You mention in the comments that you are open to other solutions outside of Excel. That being the case, I found Apple Numbers to do well with using a PDF form as a background image. This requires no outside software to modify the original PDF.

Embedding the PDF

To begin with, select the PDF you wish to use. If it is a multi-page document, I find it works best to separate the pages by copying them to individual sheets. (They can still all be printed or exported together as a single document from Numbers.)

This example uses a generic Employment Application.

Create a new Numbers document

  • Use the default blank template and delete the table if desired.

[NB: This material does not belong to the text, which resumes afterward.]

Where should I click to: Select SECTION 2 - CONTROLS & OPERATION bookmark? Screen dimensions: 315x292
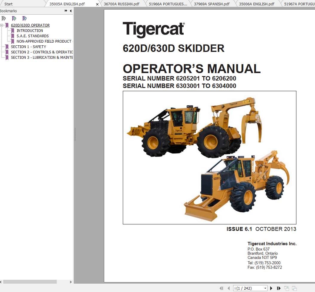coord(42,52)
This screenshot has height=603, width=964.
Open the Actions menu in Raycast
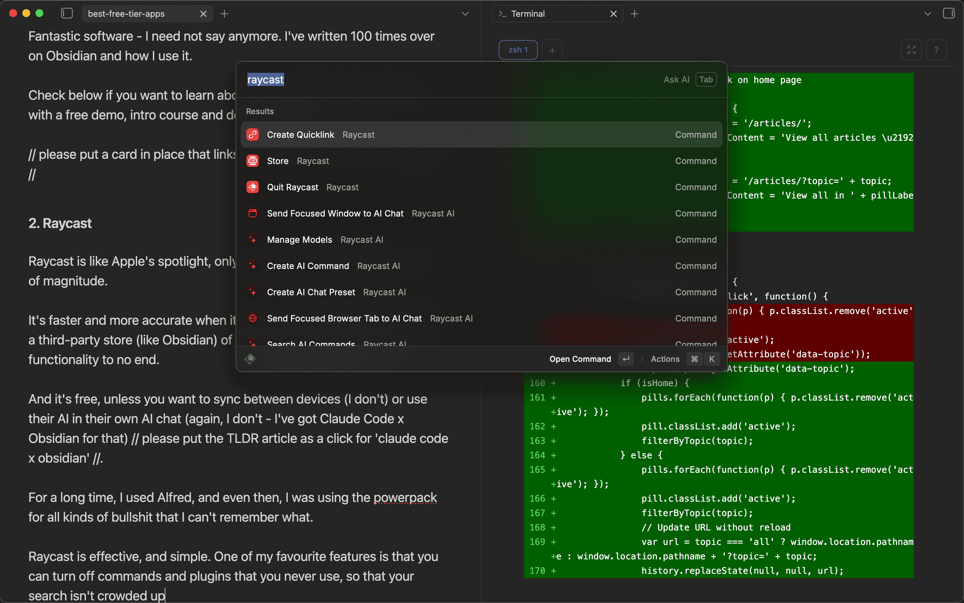coord(665,359)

Later, we will add tables that can offer far more flexibility of position over the PDF than can be done with a conventional spreadsheet table.
  • Paste your PDF onto the sheet.
  • Set the size to the Original Size using the button
  • set the position to 0x and 0y
  • Lock the image so it does not get moved again inadvertently (It can be unlocked at any time for adjustment, then re-locked)

Inspector change size

Change the Print Setup

  • Enter the Print Setup by selecting File > Print +P
  • Set the Page Margins to 0"
  • Set the Header and Footer to -.5" or -1cm

2021 Note update: Numbers currently does not accept negative values for Header and Footer.

Page Margins

Resulting printout

Overlay Tables

  • Add tables over your fields. These tables can be independent and inter-connected, meaning that tricks like merging cells is unnecessary. They can be inter-referenced for calculations just as can be done in Excel.

Tables Overlaid

Custom cells

Formatting Tables

Tables can be formatted to taste.

  • Remove borders
  • Change font colors
  • Use formulas

With a little creativity, I think you would be easily able to use Numbers to create your documents. I would recommend the creation of a template for future use if you need the same document over and over again.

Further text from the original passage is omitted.